Interleukin enhancer-binding factor 3 and HOXC8 co-activate cadherin 11 transcription to promote breast cancer cells proliferation and migration

Affiliations

Interleukin enhancer-binding factor 3 and HOXC8 co-activate cadherin 11 transcription to promote breast cancer cells proliferation and migration

Yang Zhang et al. Oncotarget. .

Abstract

Cadherin 11 (CDH11) expression is detected only in invasive breast cancer cells and aggressive breast cancer specimens. However, little is known about the molecular mechanisms of CDH11 transcriptional regulation. Here, we report that interleukin enhancer binding factor 3 (ILF3) interacts with Homeobox C8 (HOXC8) to activate CDH11 transcription in breast cancer cells. Using co-immunoprecipitation and mass spectrometry analyses, ILF3 is shown to interact with HOXC8 in breast cancer cells. We demonstrate that ILF3 binds to the CDH11 promoter on nucleotides -2982 ~ -2978 and -2602 ~ 2598 and interacts with HOXC8 to co-activate CDH11 transcription. We further show that ILF3 promotes proliferation and migration, at least partially, by facilitating CDH11 expression in breast cancer cells. Moreover, immunohistochemistry (IHC) shows that expression of CDH11, ILF3 and HOXC8 are all upregulated in breast cancer specimens compared to normal breast tissues.
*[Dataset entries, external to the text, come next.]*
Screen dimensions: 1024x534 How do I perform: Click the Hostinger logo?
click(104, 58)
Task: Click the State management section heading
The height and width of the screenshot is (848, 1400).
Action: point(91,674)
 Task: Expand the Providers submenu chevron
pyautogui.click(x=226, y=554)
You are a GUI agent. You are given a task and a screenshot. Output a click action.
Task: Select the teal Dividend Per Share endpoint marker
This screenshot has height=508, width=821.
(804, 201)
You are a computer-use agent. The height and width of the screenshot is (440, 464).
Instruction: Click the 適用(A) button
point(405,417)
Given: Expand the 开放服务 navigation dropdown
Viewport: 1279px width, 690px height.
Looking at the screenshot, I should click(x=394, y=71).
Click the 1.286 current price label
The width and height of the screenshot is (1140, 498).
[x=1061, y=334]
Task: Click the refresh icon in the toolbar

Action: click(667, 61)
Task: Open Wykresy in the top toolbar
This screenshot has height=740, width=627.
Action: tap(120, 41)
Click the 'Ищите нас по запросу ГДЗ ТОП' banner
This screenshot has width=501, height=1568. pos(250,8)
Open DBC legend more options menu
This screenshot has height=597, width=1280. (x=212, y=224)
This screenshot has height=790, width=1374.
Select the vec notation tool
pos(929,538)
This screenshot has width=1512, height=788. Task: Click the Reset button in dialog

Importantly, the expression levels of CDH11, ILF3 and HOXC8 are elevated in the advanced stages of breast cancer, and high expression of CDH11, ILF3 and HOXC8 is associated with poor distant metastasis-free survival (DMFS) for breast cancer patients.

Keywords: CDH11; HOXC8; ILF3; breast cancer; transcriptional regulation.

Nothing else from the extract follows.